This documentation is for an out-of-date version of Apache Flink. We recommend you use the latest stable version.
DataStream Connectors #
Predefined Sources and Sinks #
A few basic data sources and sinks are built into Flink and are always available. The predefined data sources include reading from files, directories, and sockets, and ingesting data from collections and iterators. The predefined data sinks support writing to files, to stdout and stderr, and to sockets.
Bundled Connectors #
Connectors provide code for interfacing with various third-party systems. Currently these systems are supported:
- Apache Kafka (source/sink)
- Apache Cassandra (sink)
- Amazon Kinesis Streams (source/sink)
- Elasticsearch (sink)
- FileSystem (Hadoop included) - Streaming only sink (sink)
- FileSystem (Hadoop included) - Streaming and Batch sink (sink)

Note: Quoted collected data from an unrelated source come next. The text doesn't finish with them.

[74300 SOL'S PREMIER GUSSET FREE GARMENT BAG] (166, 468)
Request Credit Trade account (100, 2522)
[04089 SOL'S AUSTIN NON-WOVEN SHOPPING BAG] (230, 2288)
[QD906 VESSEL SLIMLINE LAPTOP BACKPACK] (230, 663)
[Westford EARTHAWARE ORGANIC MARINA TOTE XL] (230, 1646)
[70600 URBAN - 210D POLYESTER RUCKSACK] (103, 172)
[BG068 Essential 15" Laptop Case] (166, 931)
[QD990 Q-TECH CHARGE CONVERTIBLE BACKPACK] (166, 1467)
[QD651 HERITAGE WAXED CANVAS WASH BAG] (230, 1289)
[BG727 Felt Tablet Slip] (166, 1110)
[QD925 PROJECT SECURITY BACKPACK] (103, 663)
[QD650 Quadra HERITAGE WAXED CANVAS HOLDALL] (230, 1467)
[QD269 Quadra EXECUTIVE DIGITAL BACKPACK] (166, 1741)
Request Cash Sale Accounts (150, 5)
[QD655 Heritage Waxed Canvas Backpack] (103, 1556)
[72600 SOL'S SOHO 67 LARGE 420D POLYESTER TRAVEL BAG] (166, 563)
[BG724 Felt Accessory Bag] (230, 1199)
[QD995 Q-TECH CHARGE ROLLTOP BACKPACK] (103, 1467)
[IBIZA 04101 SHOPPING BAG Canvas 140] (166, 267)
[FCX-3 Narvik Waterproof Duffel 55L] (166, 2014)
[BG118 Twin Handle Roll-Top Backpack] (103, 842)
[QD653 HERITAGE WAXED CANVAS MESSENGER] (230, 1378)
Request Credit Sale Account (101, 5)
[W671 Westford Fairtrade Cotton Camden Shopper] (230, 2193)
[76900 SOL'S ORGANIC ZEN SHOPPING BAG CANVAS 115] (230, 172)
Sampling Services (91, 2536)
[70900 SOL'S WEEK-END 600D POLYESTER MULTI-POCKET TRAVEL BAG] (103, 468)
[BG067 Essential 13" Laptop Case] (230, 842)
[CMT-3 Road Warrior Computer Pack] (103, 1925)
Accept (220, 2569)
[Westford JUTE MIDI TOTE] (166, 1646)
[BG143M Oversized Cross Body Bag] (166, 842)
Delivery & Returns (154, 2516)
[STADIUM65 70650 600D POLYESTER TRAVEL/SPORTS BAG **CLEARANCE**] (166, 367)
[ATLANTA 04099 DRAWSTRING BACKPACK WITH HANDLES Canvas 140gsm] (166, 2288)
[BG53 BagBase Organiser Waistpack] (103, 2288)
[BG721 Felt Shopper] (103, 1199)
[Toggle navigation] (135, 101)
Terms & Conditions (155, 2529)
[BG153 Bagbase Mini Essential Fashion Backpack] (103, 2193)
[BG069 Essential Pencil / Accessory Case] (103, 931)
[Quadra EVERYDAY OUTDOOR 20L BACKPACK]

- [FileSystem (Hadoop included) - Batch source] (//nightlies.apache.org/flink/flink-docs-release-1.13/docs/connectors/datastream/formats/) (source)
- RabbitMQ (source/sink)
- Apache NiFi (source/sink)
- Twitter Streaming API (source)
- Google PubSub (source/sink)
- JDBC (sink)
Keep in mind that to use one of these connectors in an application, additional third party components are usually required, e.g. servers for the data stores or message queues. Note also that while the streaming connectors listed in this section are part of the Flink project and are included in source releases, they are not included in the binary distributions. Further instructions can be found in the corresponding subsections.
Filesystem source formats are gradually replaced with new Flink Source API starting with Flink 1.14.0.
Connectors in Apache Bahir #
Additional streaming connectors for Flink are being released through Apache Bahir, including:
- Apache ActiveMQ (source/sink)
- Apache Flume (sink)
- Redis (sink)
- Akka (sink)
- Netty (source)
Other Ways to Connect to Flink #
Data Enrichment via Async I/O #
Using a connector isn’t the only way to get data in and out of Flink.
One common pattern is to query an external database or web service in a Map
or FlatMap
in order to enrich the primary datastream.
Flink offers an API for Asynchronous I/O
to make it easier to do this kind of enrichment efficiently and robustly.
Queryable State #
When a Flink application pushes a lot of data to an external data store, this can become an I/O bottleneck. If the data involved has many fewer reads than writes, a better approach can be for an external application to pull from Flink the data it needs. The Queryable State interface enables this by allowing the state being managed by Flink to be queried on demand.